Data shown:
· · · ·

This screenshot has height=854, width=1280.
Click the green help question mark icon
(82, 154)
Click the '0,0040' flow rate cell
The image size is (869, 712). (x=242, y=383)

· · · ·

To do: Every record should be given again without alteration.

Task response:
This screenshot has height=854, width=1280.
Click the green help question mark icon
(82, 154)
Click the '0,0040' flow rate cell
The image size is (869, 712). (x=242, y=383)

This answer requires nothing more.